The National Youth Agency has expressed its concerns over the possible measures believed to be under consideration by the Government.
Now a campaign has been launched online called 'Save our Summer camps', which applies to both secular and religious gatherings.
Keith Hagon is executive director of Christian Residential Network, a membership association of 140 venues around the UK, including summer camp providers.
"The majority of Christian camps would be bigger than 30 and the 30 includes leaders, volunteers, absolutely everybody. So, it would have a limitation on overall capacity, how many children or young people could go, that obviously has an impact also on the financial viability of camps. It also simply means that the sort of the size of the venue and the size of the camp that can be held, all these things, these variables, are suddenly impacted," he told Premier.
He added that cancelling, because of number constraints, could mean dire financial consequences for some camps.
"I think the likelihood is that a lot of camps won't go ahead.
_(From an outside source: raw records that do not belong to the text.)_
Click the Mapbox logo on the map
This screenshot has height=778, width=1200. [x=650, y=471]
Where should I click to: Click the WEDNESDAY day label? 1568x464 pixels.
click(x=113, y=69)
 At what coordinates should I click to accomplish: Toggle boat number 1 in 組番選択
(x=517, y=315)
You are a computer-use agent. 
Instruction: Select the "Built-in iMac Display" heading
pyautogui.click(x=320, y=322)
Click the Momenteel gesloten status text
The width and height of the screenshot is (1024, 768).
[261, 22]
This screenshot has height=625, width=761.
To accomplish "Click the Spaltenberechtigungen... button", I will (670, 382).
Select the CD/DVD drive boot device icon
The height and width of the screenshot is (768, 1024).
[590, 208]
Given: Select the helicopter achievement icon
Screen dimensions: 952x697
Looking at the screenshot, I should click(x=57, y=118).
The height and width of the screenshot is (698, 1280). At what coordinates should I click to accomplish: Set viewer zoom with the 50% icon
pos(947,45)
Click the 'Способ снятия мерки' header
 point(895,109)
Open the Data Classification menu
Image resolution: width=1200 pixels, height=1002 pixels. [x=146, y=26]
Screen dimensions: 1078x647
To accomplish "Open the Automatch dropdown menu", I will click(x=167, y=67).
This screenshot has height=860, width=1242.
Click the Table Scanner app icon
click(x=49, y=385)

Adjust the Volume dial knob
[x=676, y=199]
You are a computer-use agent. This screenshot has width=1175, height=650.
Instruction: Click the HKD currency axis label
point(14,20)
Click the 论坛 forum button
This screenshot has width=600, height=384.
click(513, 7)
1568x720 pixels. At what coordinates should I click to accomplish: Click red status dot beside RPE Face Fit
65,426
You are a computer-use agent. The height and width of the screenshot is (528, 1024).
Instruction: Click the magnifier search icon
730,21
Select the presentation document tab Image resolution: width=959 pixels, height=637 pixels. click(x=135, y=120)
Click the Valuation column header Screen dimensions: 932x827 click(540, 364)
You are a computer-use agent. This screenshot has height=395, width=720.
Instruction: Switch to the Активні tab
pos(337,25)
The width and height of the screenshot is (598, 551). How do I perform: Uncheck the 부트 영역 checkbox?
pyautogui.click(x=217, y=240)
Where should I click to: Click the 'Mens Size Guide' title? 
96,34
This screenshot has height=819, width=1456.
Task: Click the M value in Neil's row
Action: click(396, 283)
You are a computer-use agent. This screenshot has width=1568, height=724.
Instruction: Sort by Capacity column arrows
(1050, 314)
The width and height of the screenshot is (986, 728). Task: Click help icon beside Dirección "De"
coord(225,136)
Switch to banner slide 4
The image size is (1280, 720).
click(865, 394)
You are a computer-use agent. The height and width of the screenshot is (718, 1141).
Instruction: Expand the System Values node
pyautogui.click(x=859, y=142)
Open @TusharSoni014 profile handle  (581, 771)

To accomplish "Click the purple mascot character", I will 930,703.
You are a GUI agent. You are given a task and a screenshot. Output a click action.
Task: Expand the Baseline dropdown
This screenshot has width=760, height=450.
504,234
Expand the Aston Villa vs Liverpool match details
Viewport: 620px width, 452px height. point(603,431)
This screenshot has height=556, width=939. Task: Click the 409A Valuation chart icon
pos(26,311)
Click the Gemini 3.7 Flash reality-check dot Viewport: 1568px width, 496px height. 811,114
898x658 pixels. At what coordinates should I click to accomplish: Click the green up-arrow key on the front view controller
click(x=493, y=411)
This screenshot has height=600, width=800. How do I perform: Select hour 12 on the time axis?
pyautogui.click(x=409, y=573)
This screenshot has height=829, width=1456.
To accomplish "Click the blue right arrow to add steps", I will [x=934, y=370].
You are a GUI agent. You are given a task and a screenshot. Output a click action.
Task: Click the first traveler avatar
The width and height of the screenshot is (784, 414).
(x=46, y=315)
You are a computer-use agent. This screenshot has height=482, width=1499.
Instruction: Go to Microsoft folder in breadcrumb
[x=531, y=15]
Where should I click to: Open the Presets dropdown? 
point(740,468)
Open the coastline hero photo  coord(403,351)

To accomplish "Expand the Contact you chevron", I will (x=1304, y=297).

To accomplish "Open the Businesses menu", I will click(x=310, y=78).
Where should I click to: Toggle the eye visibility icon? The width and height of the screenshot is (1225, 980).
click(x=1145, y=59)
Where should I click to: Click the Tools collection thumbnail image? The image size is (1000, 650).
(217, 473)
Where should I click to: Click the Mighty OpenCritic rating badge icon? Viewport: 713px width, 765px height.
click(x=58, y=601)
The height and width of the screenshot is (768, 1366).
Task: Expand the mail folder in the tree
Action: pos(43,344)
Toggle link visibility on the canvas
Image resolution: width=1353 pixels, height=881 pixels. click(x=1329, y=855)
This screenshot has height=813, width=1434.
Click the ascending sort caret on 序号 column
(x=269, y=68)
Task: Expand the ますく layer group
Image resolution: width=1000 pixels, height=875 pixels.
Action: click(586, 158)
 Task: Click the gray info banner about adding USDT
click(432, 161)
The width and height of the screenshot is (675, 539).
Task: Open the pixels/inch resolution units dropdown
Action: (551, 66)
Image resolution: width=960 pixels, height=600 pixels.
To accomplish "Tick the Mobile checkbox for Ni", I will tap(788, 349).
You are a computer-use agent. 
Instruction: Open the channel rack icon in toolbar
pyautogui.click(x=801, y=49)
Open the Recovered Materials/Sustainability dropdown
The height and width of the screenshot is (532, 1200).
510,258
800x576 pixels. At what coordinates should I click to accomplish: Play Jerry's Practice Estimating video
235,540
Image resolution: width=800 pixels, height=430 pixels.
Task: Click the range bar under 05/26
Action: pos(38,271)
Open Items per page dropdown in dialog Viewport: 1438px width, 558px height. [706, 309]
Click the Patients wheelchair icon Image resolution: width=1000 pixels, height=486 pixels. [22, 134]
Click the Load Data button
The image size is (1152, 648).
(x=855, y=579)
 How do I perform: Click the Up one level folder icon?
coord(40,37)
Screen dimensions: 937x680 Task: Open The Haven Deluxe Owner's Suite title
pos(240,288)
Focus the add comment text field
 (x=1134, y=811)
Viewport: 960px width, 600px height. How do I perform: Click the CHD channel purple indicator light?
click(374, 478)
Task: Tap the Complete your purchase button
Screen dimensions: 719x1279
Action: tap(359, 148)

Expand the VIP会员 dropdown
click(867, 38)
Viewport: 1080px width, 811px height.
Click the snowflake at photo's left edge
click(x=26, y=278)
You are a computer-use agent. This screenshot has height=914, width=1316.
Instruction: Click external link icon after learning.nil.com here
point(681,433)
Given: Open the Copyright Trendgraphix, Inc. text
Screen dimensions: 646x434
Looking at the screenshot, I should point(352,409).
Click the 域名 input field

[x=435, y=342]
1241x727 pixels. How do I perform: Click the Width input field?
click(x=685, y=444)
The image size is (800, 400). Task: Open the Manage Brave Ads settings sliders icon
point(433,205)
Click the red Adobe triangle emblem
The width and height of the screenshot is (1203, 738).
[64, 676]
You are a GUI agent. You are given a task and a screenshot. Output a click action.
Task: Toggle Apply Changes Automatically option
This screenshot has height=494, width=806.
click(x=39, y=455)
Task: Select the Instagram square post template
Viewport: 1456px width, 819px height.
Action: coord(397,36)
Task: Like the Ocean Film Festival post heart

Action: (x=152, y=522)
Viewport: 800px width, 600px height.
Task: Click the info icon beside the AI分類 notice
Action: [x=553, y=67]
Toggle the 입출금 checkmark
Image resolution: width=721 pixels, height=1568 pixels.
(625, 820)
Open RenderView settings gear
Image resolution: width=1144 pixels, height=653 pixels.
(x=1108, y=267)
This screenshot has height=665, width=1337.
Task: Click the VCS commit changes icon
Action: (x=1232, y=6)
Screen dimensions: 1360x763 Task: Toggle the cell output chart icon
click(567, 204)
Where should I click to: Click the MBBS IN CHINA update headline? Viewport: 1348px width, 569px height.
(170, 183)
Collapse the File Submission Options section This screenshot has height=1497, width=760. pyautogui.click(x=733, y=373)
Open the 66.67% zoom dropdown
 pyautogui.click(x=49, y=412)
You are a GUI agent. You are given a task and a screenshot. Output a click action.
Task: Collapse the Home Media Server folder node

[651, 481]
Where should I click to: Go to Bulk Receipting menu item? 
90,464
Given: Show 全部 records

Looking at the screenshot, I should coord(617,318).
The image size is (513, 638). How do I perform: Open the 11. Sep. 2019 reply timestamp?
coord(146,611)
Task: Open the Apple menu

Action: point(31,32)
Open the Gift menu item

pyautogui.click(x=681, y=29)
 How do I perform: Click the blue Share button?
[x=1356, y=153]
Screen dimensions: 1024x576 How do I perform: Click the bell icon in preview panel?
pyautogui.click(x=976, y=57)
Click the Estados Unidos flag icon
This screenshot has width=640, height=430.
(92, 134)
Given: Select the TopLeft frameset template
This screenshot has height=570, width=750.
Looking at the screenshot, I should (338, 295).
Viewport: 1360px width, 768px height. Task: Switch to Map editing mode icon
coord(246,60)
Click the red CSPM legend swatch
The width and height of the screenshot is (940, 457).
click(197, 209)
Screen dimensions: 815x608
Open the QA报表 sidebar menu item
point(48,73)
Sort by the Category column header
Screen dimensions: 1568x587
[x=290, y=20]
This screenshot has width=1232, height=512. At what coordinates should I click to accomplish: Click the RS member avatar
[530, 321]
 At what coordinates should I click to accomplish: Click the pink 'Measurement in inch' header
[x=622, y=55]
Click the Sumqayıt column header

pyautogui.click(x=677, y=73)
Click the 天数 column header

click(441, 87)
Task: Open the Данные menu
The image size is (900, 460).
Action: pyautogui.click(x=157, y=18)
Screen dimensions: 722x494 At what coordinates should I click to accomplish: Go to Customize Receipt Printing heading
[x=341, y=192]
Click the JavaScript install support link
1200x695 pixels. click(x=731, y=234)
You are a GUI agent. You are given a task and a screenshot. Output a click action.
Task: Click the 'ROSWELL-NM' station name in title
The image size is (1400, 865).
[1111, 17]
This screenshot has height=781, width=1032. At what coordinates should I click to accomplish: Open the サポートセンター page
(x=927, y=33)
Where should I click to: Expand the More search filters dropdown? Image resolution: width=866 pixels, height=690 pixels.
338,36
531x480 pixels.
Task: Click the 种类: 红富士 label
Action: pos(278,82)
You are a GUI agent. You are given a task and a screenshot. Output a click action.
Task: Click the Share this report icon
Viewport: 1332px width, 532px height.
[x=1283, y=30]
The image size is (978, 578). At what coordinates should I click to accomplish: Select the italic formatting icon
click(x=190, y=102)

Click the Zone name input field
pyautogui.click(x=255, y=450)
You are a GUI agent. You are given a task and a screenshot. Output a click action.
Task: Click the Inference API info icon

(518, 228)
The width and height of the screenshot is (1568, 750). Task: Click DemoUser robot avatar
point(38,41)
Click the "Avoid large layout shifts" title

And that's not least to do with the financial viability, but also in terms of the size of venues that have already been booked and the way in which those can be run. It just isn't going to be tenable for a lot of those camps to go ahead. I'm aware that some of our members have already cancelled their physical summer programmes, some can do something online. But to be honest, this is the second year running that this is going to happen, it's going to be really seriously bad news,"
With young people's mental health already seriously impacted by the pandemic, Hagon is concerned that many young Christians will lose an important spiritual and social experience: "we know that there are mental health issues, there are well-being issues, they're now being documented. Some camps are a tremendous way of addressing those issues, of enabling them to meet with their peers to get out to enjoy life again. It doesn't have to be totally free of restrictions, it can be done safely, but it does really need to happen for their sake," he added.
"Capping summer camps at a capacity of 30 would effectively cancel them for another year. After a year of being locked up and having missed out on so many opportunities, including a normal school leaver's experience, I am one of many yearning to meet others my own age who have been through the same experiences and have had similar struggles. To deprive our generation of this would be devastating. Cancelling camps would also be a kick in the teeth for those such as myself who are moving on in life and wish to take the opportunity camps provide to learn and take on more responsibility through helping camp leaders," Bertie, a camp-goer, told Premier in a statement.